China’s Xi warns Biden over Taiwan, calls for cooperation

AP

Published: July 29, 2022, 01:56 PM

China’s Xi warns Biden over Taiwan, calls for cooperation

President Xi JInping warned against meddling in China’s dealings with Taiwan during a phone call with his US counterpart, Joe Biden, that gave no indication of progress on trade, technology or other irritants, including Beijing’s opposition to a top American lawmaker’s possible visit to the island democracy, which the mainland claims as its own territory.

Xi also warned against splitting the world’s two biggest economies, according to a Chinese government summary of Thursday’s unusually lengthy, three-hour call. Businesspeople and economists warn such a change, brought on by Chinese industrial policy and US curbs on technology exports, might hurt the global economy by slowing innovation and increasing costs.

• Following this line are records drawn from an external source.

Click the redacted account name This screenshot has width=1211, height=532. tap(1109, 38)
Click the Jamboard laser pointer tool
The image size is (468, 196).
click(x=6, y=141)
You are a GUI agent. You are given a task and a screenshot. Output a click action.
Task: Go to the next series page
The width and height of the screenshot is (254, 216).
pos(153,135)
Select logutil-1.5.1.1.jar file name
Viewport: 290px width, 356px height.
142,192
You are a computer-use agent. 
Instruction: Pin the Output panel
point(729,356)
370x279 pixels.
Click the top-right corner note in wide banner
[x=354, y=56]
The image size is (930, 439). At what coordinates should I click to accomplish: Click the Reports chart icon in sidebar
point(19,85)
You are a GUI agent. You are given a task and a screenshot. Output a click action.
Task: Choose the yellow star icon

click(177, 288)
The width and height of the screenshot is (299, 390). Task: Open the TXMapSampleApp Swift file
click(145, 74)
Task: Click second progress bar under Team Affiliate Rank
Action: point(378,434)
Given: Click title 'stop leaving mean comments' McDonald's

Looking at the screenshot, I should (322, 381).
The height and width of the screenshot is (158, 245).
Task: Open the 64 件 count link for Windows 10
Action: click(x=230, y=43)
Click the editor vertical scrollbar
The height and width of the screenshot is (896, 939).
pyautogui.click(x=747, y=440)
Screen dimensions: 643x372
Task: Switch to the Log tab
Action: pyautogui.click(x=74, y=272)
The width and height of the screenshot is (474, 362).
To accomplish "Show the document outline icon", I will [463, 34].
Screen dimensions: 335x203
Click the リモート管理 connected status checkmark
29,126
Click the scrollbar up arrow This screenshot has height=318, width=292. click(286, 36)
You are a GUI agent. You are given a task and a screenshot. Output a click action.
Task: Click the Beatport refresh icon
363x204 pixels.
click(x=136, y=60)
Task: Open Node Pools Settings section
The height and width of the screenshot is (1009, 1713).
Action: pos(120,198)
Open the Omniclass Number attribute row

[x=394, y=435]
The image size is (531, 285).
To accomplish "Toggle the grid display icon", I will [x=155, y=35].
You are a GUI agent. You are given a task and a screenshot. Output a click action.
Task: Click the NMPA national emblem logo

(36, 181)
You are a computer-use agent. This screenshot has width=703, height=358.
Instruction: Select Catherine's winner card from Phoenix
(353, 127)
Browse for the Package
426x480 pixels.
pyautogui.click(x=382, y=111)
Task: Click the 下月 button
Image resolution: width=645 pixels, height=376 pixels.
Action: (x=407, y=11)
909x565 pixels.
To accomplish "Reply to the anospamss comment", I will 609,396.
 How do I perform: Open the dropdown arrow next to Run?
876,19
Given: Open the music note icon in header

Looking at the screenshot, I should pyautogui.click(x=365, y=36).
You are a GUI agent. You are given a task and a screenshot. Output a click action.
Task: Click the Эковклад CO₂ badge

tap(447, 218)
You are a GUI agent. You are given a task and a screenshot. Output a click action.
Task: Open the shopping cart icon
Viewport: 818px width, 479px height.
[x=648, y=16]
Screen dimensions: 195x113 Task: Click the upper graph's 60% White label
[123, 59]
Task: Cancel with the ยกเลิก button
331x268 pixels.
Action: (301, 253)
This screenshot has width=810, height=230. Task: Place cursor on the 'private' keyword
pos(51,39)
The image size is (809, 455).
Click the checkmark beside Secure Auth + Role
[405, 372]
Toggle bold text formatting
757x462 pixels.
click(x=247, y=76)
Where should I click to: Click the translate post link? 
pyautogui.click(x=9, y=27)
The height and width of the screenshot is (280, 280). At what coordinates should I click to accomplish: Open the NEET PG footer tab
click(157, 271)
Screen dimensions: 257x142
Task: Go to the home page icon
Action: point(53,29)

Meanwhile, Xi and Biden are looking at the possibility of meeting in person, according to a US official who declined to be identified further. Xi has been invited to Indonesia in November for a meeting of the Group of 20 major economies, making it a potential location for a face-to-face meeting.

The Chinese government gave no indication Xi and Biden discussed possible plans by US House Speaker Nancy Pelosi to visit Taiwan, which the ruling Communist Party says has no right to conduct foreign relations. But Xi rejected “interference by external forces” that might encourage Taiwan to try to make its decades-old de facto independence permanent.

Read: Biden, Xi talk more than 2 hours at time of US-China tension

“Resolutely safeguarding China’s national sovereignty and territorial integrity is the firm will of the more than 1.4 billion Chinese people,” said the statement. “Those who play with fire will perish by it.”

The tough language from Xi, who usually tries to appear to be above political disputes and makes blandly positive public comments, suggested Chinese leaders might believe Washington didn’t understand the seriousness of previous warnings about Taiwan.

Taiwan and China split in 1949 following a civil war that ended with a Communist victory on the mainland. They have no official relations but are linked by billions of dollars of trade and investment. Both sides say they are one country but disagree over which government is entitled to national leadership.